Closed prj closed 45 minutes ago
Does .NET cache the file accesses?
Yes, it does. The most likely explanation of the behavior that you are seeing is that this cache is corrupted. The cache is implemented in C/C++ runtime code.
Do you see other a crashes like segmentation faults too? They may have same root cause and they may be easier to debug.
Do your projects use any 3rd party packages with native code or telemetry solutions? They may be the cause of the problem.
Tagging subscribers to this area: @vitek-karas, @agocke, @vsadov See info in area-owners.md if you want to be subscribed.
Author: | prj |
---|---|
Assignees: | - |
Labels: | `area-AssemblyLoader-coreclr`, `untriaged`, `needs-area-label` |
Milestone: | - |
No, I do not see any other issues, no segmentation faults or anything of that nature.
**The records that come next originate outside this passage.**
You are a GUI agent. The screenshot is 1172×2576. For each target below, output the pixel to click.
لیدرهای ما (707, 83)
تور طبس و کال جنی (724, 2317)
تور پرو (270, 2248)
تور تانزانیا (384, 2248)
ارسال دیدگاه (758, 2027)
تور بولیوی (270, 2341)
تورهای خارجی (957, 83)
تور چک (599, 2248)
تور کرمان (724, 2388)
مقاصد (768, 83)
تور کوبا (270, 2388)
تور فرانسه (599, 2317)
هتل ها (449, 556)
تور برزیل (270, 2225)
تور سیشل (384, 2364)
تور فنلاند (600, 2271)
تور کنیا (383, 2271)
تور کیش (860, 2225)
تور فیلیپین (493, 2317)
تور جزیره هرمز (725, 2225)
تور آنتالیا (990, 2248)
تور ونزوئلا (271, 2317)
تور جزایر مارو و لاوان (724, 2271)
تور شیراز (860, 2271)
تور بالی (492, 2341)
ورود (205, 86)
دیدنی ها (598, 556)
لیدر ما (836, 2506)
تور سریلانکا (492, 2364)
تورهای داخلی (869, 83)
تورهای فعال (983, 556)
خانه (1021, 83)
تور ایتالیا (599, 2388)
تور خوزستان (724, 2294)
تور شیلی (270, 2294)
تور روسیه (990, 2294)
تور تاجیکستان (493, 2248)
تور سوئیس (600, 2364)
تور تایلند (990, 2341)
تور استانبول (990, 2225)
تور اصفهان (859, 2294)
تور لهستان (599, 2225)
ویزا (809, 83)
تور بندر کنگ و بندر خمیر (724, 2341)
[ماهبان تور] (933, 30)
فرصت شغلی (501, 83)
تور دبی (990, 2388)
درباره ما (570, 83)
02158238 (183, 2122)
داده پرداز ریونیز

The only native library I use is the GRPC runtime, and this issue only happens on the OCI nodes. It did not happen on a dedicated linux server running the same applications.
So it is something that is triggered by the environment. All of my apps are doing it as well, and they are all vastly different.
Do the assemblies get garbage collected and then re-loaded at a later time? The main issue is that once loading of an assembly fails it stays in this failed state until restarted, so it will throw FileNotFound exceptions for every subsequent request (or attempt to access to that assembly). Is there any configuration I can try to prevent this behaviour?
My problem is that it is a production cluster, so I am in a bit of a pickle.
Do the assemblies get garbage collected and then re-loaded at a later time?
By default, the assemblies are loaded once and stay loaded until the process exits.
It is possible to load assemblies as collectible using https://learn.microsoft.com/en-us/dotnet/api/system.runtime.loader.assemblyloadcontext.-ctor. Do your apps use custom AssemblyLoadContexts?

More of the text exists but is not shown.